ANTWOORD – Dat de Heere Jezus naar Bijbelse tijdsrekening drie dagen in het graf is geweest, is niet aan discussie onderhevig: Hij stierf en werd begraven op de zesde dag der week, zijnde de dag der voorbereiding of de voorsabbat (Mark. 15:42). Hij verkeerde in het graf op de sabbatdag en Hij werd opgewekt op de eerste dag der week (Matth. 28:1). De eerste en de laatste dag worden volledig meegeteld; dus is de Heere drie dagen in de staat des doods geweest. Volgens het Bijbelse spraakgebruik kan dan zelfs van „na drie dagen opstaan” gesproken worden; vergelijk Mark. 8:31 met 9:31 en 10:34. Volgens de Joodse dagindeling begint de nieuwe dag bij zonsondergang, volgens de onze (die ook die van de Romeinen was) te middernacht, maar dat maakt in deze kwestie geen verschil: bij beide indelingen telt men in totaal drie dagen.

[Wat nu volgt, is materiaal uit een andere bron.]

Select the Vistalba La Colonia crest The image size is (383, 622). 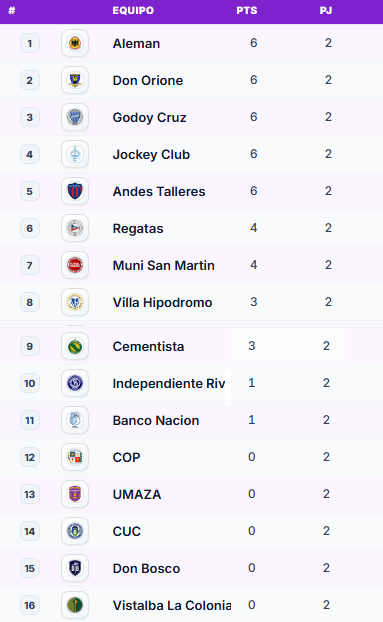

Het probleem zit in de bewoordingen van Matth. 12:40: Want gelijk Jona drie dagen en drie nachten was in den buik van den walvis, alzo zal de Zoon des mensen drie dagen en drie nachten wezen in het hart der aarde. Hoe kan daar gesproken worden van drie nachten?
De sleutel tot de beantwoording van deze vraag is mijns inziens dat Christus daar Jona 1:17 citeert. De vraag is derhalve wat de Bijbelschrijver in Jona 1:17 heeft bedoeld met „Jona was in het ingewand van den vis, drie dagen en drie nachten.”
Veertig dagen en veertig nachten deed de Heere het bij de zondvloed regenen op de aarde, Gen. 7:4 en 12.
Veertig dagen en veertig nachten was Mozes bij de Heere op de berg Gods, Horeb, om de stenen tafelen te ontvangen, zonder te eten of te drinken, Ex. 24:18; 34:28; Deut. 9:9, 11, 18, 25; 10:10.
Drie dagen en drie nachten had de Egyptische jongen geen brood gegeten, noch water gedronken, 1 Sam. 30:12.
Veertig dagen en veertig nachten reisde Elia tot aan de berg Gods, Horeb, blijkbaar ook zonder te eten, 1 Kon. 19:8.
Zeven dagen en zeven nachten zaten Jobs vrienden met hem zonder een woord te spreken, Job 2:13.
Drie dagen en drie nachten was Jona in het ingewand van de vis, Jona 1:17.
Veertig dagen en veertig nachten heeft de Heere Jezus gevast in de woestijn, Matth. 4:2.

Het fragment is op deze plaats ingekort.